Streaming the codec itself is a powerful concept. Imagine a world where your codec can improve after you have purchased your phone, taking into account the latest machine learning innovations. Imagine your home security camera adapting itself to the particular viewpoint and learning to ignore the cat while paying more attention to the potential intruder. Imagine streaming the Godfather movie by first sending the network parameters trained just for that movie, followed by the streaming the movie bits themselves. Imagine instructing a street camera to “focus on license plates” or even “focus on red cars” because of an AMBER Alert. Imagine autonomous vehicles capturing multi-sensor input in a much more compact representation and using fewer bits on shrubbery and more on pedestrians.

Today’s compression algorithms and quality metrics treat every pixel equally, and this is highly suboptimal.
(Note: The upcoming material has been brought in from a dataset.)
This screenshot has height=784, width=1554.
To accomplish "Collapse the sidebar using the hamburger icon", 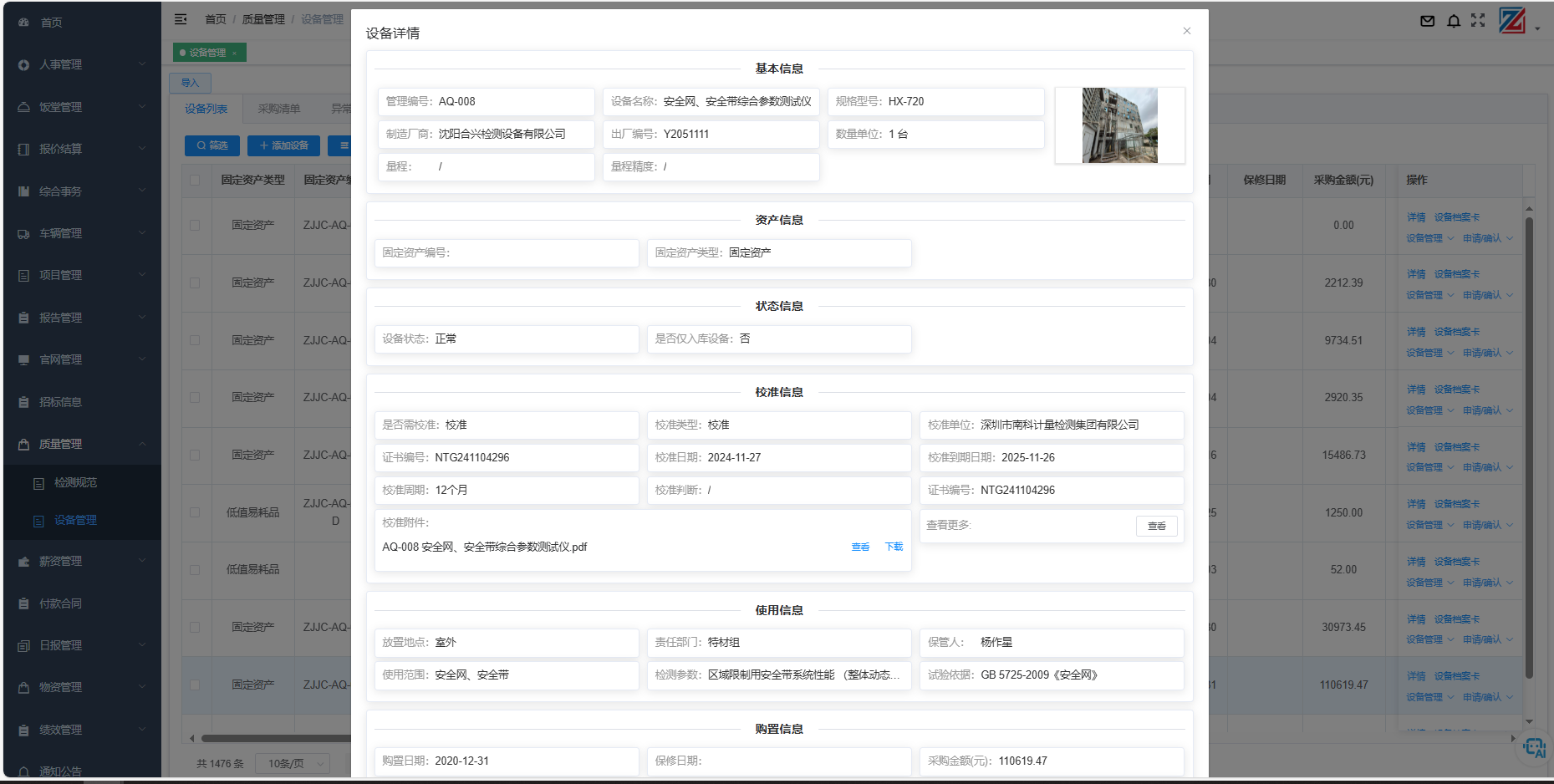I will click(x=181, y=18).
We are developing compression networks that understand the content they are compressing and can make more intelligent decisions — for example, to spend more bandwidth on the faces and less bandwidth on shrubbery. The optimal compression also depends on the intent. If the goal is for a human to enjoy a movie, we would like to increase the quality in areas in the video where we anticipate the human to look. If the goal is to do unconstrained face recognition, then faces in the background should be compressed at higher quality. In short, we believe future compression technology will be content-aware, task-aware, and recipient-aware.

Understanding the content of digital media with machine learning is becoming increasingly important, as it enables search, organization, filtering out objectionable content, deciding which content is appropriate to whom, and so on. Today, machine learning analysis is completely decoupled from the data transmission pipeline — which is highly suboptimal. We are developing technology to enable machine learning directly on the WaveOne compressed representation, which will enable faster, cheaper and more accurate machine learning.